La Sandia Gets Schooled by an 8th Grader
As promised in this week’s Bite Me, here’s the full text of Lili Bjorklund’s review of La Sandia from the student newspaper at Graland. Bear in mind that though she may come from a restaurant family (her parents are Adde Bjorklund and Halleh Hessami, who used to own Bistro Adde Brewster), the kid is in 8th grade. I can’t wait to see what she does when she gets older…
La Sandía Does not a Restaurant Make
When I decided to write restaurant reviews for Student Press, I impressed upon myself the need to write only positive reviews. That standard was shattered as soon as the table next to us got their first plate.
My parents and I had seen a movie (“Casino Royale”, which was very good), and wanted to try a new restaurant. We walked around Northfield and found a cheery looking Mexican restaurant called La Sandía, Mexican Kitchen and Tequila Bar. They had a nice patio, which was, unfortunately, closed due to the cold night. The inside was also cheery, with warm tones. The walls were cutouts of stars and swirls. I felt comfortable, even excited, in the atmosphere. There was one couple in the front, a party behind the bar, and no more than three people at the bar. The restaurant had only been open three weeks, and we had not heard of it at all. The hostess was fake-friendly – what do you expect from an unknown place? She led us to a table by the wait stand, the worst place to be besides by the kitchen doors. Since there were only three tables, all three of the wait staff were chillin’ at the wait stand. Five feet away, they were having their own party, just like the large group of guys in the back.
When we got our menu, there was a story about how the owner went back to his childhood and everything to find the food of his mother and bring it back. The owner, Richard Sandoval, had won the National Toque d’Oro, or the Chef of the Year award in his home country of Mexico. He’s opened several acclaimed restaurants, some of them Zagat rated: Savann, Savann Est, Maya (in Dubai, New York and San Francisco), Tamayo (in LoDo), Zengo (also in Denver and D.C.), Isla (in Las Vegas), and Pampano (in New York). There is no doubt in my mind that La Sandía (the Watermelon) could have been great, having been to Tamayo and been impressed.
The waiter came over and gave us his shpeal, which I always find annoying. He tried to make my parents order margaritas. I had to admit, they had interesting flavor combinations. My Dad, ordered a hibiscus margarita to share with my Mom. The waiter was really excitable in that “I really need this money so I’m going to make them buy, buy, buy!” sort of way. Any dish we asked about, it was as if he was that dish’s publicist. It was really annoying. I decided on the Chicken Mole Poblano with cilantro rice and fried plantains, one of my favorite foods.
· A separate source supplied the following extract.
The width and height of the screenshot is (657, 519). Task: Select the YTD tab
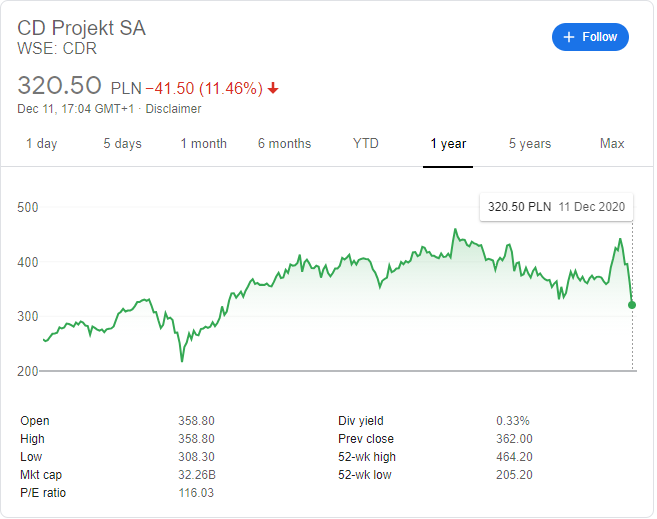click(366, 144)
My Mom decides on the Combinacion de la Casa, with small servings of chicken flauta, cheese quesadilla, nachos, chicken tamale and cactus salad. My Dad decides on the carne asada tacos, with chile Poblano rajas. For our appetizer, we order Queso Fundito, three melted cheeses with chorizo and tortillas.
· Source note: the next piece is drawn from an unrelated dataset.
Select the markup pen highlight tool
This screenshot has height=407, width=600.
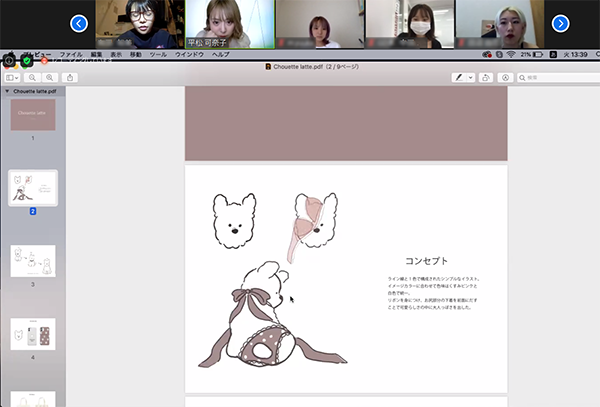coord(459,77)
As we wait, the tower of salsa and chips on the party table in the back falls off the tiny table. The manager does not come out, and leaves it to the wait staff to fix the problem. The manager should always come out and make sure everything is okay, but we do not even hear of a manager. The tower is a wire shaped into a medium bowl holder, with three smaller bowls on top for three different kinds of salsa. The table can barely hold such a contraption, and with ten drunk men crowded around one four top, it’s a mess. We get our own salsa thing, and if we hadn’t completely rearranged the table on our own, we would have had another accident. The chips are so, so, so salty. The salsas could have been found in Seven Eleven.
We can smell the Queso on its way, probably the best part of the meal. Not having received any appetizer plates, we dug in. The cheese was gooey and stringy, and very flavorful. The cilantro on top was real, and politely accented the savory of the cheese. My Mother commented how the Queso was a bit salty on its own. The tortillas were soft and elegant. There is another salsa served with the Queso and this one tastes like it might have been homemade. I prefer it to all the others by a considerable amount. Right as I was taking another bite, the salsa thing from the table behind us came crashing down splattering three kinds of salsa on the floor, the chair and my previously pristine white blouse. The manager does not come out this time either and I begin to doubt his overall existence. The waiter does not even bother with the mess on the back of my chair; indeed, I don’t think he even noticed it.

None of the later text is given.